§ **Your instructions**
Pick up the dive log below where it stops, writing on from its final sentence.

==== Extracted text

Currents, while not as strong as I had feared, were unpredictable, sometimes even pulling up and down. There was also a forceful surface swell, reaching down to as deep as 30-40 feet. That took some getting used to.

Dive 61
4/13/2001
Peleliu Wall
Depth (avg/max): 73/50
Time: 46 mins

I’m sure Peleliu Wall is normally a great and challenging dive, but we must have caught it at slack tide, because when we dove in, the water was brown and silty, the current dead, and the sea life mediocre. The only real highlight to this dive was a small snake eel slithering through the coral. That was it.

Dive 62
4/13/2001
Orange Beach, Peleliu Island
Depth (avg/max): 50 / 78 ft
Time: 52 mins

Reef shark at Orange BeachI count myself fortunate I had opted not to bring the camera on the first two dives. Even more fortunate, however, that I decided to bring the camera for this one. Orange Beach was a great dive, with tuna and turtles.

Two large tuna swam by shortly after we entered the water. I wasn’t able to get a photo, but it was enough to see them bolt past. A bit later, our dive instructor Matt was startled to find, literally under his fins, a large hawksbill turtle intently feeding on something under a large piece of coral. So involved was he in his meal that he didn’t even notice us sidling up to him. And when he did peek out from where his head was buried in the coral, he calmly looked at us, then ducked back and continued chewing. He panicked, though, when my brother and I started snapping away with our cameras, and swam off, but not before we got some pretty good shots.

We stopped diving for the rest of the afternoon while the ship headed back for the German Channel. I watched the sunset from the jacuzzi deck, and it was simply classic; cool breeze blowing, seagulls flying by, while the setting sun turned the clouds orange. It was a wonderfully peaceful setting for a lazy Pacific afternoon.

========
==== Supplied data

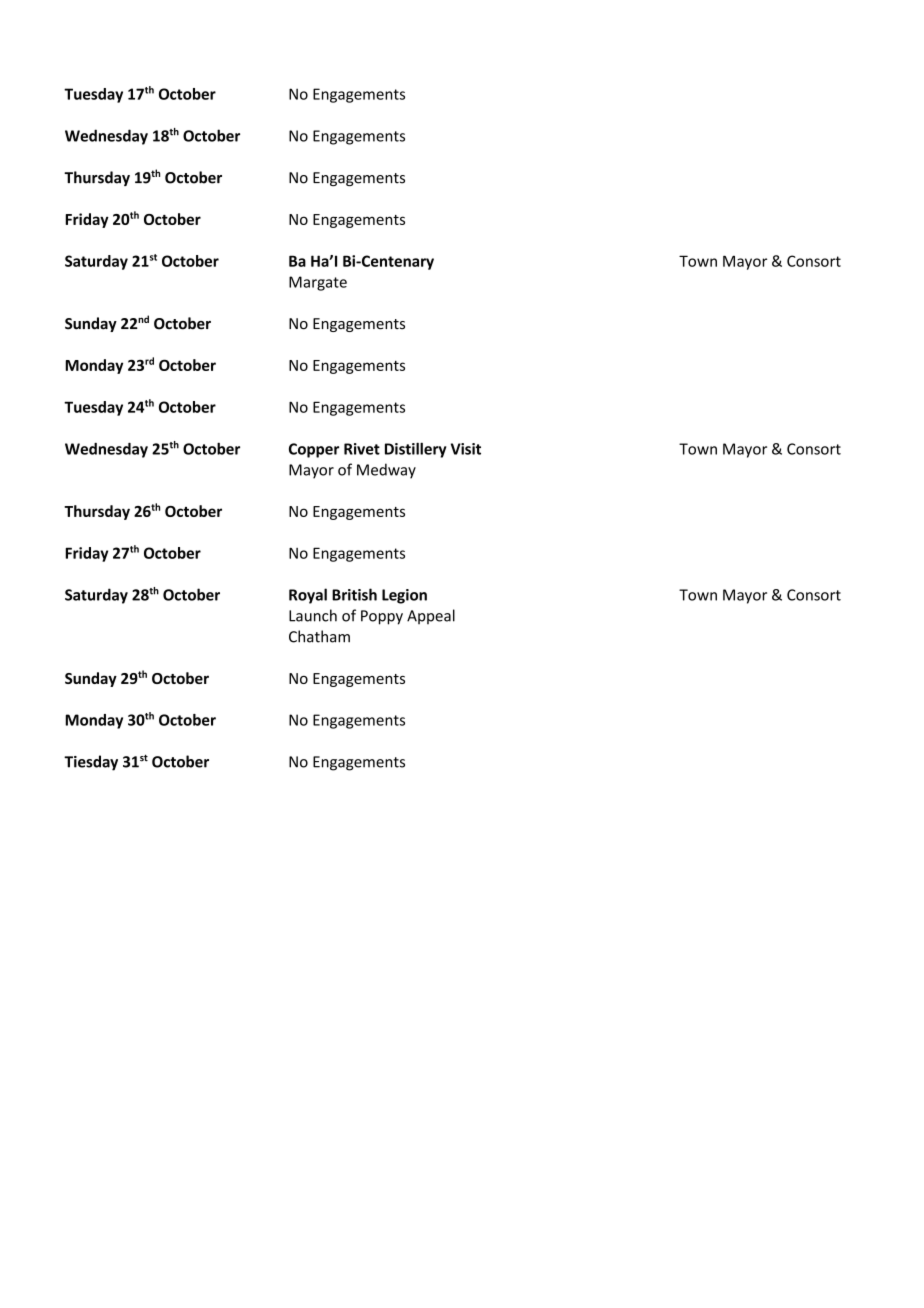 The image size is (924, 1308). What do you see at coordinates (382, 617) in the screenshot?
I see `Poppy` at bounding box center [382, 617].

========

§ **Task result**
Dive 63
4/13/2001
Turtle Cove (NIGHT)
Depth (avg/max): 50 / 62 ft
Time: 43 mins

Back at German Channel, I opted to join the 8pm night dive back at Turtle Cove. My first night dive promised to be a good one. Even as we were suiting up in the cold night air, we spotted a huge sea turtle swimming at the surface by the boat.

Dive lights in hand, we descended once more from the shallow reef into the hole, which, were it not for our torches, would have been pitch black. Diving at night is a whole new experience; your field of view is limited to what your torch illuminates, and in the blackness, sea life which normally lies dormant in the daytime comes out in full bloom.

Hard corals had grown small hairlike structures from their surfaces to filter food from the water, while small clear shrimp and little fish darted about, attracted to our torches. Other fish rested in small holes, sleeping. A few big sea turtles came around, too, one of them sleeping with his head tucked into the coral wall. He was awakened by our lights, though, and swam off to find another place further down the wall.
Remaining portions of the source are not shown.